WHAT YOU ARE ASKED TO DO: Copy the rows below word for word.

EXERCISE INPUTS:
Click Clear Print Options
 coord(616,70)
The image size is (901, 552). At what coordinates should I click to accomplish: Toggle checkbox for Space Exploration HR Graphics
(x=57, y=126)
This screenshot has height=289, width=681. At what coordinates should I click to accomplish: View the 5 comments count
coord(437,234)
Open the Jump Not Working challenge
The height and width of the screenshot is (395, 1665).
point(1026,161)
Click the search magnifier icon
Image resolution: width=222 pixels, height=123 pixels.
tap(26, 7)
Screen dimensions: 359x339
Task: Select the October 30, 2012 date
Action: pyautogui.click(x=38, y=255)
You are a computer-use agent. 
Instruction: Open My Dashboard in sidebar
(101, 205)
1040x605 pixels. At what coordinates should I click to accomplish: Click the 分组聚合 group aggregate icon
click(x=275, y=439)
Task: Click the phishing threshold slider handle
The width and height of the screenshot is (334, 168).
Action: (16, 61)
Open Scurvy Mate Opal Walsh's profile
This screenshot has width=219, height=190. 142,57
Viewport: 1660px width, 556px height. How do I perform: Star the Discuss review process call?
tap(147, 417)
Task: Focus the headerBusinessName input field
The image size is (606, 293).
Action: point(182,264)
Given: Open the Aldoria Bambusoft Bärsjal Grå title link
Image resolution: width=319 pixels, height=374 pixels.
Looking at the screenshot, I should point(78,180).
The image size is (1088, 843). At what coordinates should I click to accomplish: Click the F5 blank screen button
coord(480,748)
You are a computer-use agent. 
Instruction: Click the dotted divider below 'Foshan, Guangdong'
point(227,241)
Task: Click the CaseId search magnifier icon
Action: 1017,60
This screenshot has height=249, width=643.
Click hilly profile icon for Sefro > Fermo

EXERCISE SOLUTION:
Click Clear Print Options
 coord(616,70)
The image size is (901, 552). At what coordinates should I click to accomplish: Toggle checkbox for Space Exploration HR Graphics
(x=57, y=126)
This screenshot has height=289, width=681. At what coordinates should I click to accomplish: View the 5 comments count
coord(437,234)
Open the Jump Not Working challenge
The height and width of the screenshot is (395, 1665).
point(1026,161)
Click the search magnifier icon
Image resolution: width=222 pixels, height=123 pixels.
tap(26, 7)
Screen dimensions: 359x339
Task: Select the October 30, 2012 date
Action: pyautogui.click(x=38, y=255)
You are a computer-use agent. 
Instruction: Open My Dashboard in sidebar
(101, 205)
1040x605 pixels. At what coordinates should I click to accomplish: Click the 分组聚合 group aggregate icon
click(x=275, y=439)
Task: Click the phishing threshold slider handle
The width and height of the screenshot is (334, 168).
Action: (16, 61)
Open Scurvy Mate Opal Walsh's profile
This screenshot has width=219, height=190. 142,57
Viewport: 1660px width, 556px height. How do I perform: Star the Discuss review process call?
tap(147, 417)
Task: Focus the headerBusinessName input field
The image size is (606, 293).
Action: point(182,264)
Given: Open the Aldoria Bambusoft Bärsjal Grå title link
Image resolution: width=319 pixels, height=374 pixels.
Looking at the screenshot, I should point(78,180).
The image size is (1088, 843). At what coordinates should I click to accomplish: Click the F5 blank screen button
coord(480,748)
You are a computer-use agent. 
Instruction: Click the dotted divider below 'Foshan, Guangdong'
point(227,241)
Task: Click the CaseId search magnifier icon
Action: 1017,60
This screenshot has height=249, width=643.
Click hilly profile icon for Sefro > Fermo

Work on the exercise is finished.